Nesse sentido, ela aponta que muito ainda precisa ser construído, mas o Movimento Indígena e os povos, já comemoram algumas vitórias, como por exemplo a construção da matriz curricular do curso de Especialização Intercultural, que trabalhará a realidade histórica dos povos tradicionais da Amazônia: indígenas, quilombolas, extrativistas, ribeirinhos e etc. Em parceria com o Instituto Federal do Pará - IFPA e será ofertado por ele.

 

A professora pontua ainda a atuação da UFOPA na região, que abarca um número significativo de indígenas e que já oferta o processo seletivo especial índígena. Contudo, ainda deixa a desejar em relação a forma como esses indígenas são incorporados na instituição em relação ao racismo indígena e a vários tipos de preconceitos, o que dificulta a permanência deles e, consequentemente, a conclusão do curso de, também, um número significativo desses indígenas que adentram a universidade.

 

Finalizando, a professora Hélia pontua a importância da educação para a formação dos indígenas, a nível intelectual acadêmico, mas principalmente, a nível de repasse de conhecimentos tradicionais culturais.
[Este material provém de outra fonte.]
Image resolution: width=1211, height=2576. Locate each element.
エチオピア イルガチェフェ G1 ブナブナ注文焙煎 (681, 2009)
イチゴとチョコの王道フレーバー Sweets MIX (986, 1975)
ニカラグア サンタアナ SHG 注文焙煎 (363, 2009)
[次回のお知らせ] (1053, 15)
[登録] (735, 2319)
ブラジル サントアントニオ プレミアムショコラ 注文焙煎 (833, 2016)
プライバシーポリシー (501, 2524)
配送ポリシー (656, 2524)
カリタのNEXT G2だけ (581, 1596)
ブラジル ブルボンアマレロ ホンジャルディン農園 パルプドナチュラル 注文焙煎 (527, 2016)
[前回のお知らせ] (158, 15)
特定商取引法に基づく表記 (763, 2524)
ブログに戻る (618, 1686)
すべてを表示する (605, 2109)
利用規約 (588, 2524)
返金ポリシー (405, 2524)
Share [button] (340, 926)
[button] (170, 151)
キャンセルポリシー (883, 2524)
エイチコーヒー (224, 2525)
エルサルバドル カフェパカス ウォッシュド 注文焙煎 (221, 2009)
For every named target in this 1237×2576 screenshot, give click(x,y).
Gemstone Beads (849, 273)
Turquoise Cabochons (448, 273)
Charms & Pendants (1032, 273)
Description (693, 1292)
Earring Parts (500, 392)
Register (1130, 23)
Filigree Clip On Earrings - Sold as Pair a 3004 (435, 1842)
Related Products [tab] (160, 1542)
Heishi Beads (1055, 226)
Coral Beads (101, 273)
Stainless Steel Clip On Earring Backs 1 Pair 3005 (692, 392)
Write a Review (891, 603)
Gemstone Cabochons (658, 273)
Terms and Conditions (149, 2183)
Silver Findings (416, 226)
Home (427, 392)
Nesse sentido, é papel, também, da escola indígena a transmissão desse conhecimento, desses saberes antigos, aos mais jovens, perpetuando assim o tradicional e a tradição. Essa é a luta dos povos indígenas do Baixo Tapajós, que já possui, como ela aponta, “profissionais mestres e doutores”, e que agora conseguem construir, através do movimento, o futuro que os povos indígenas desejam.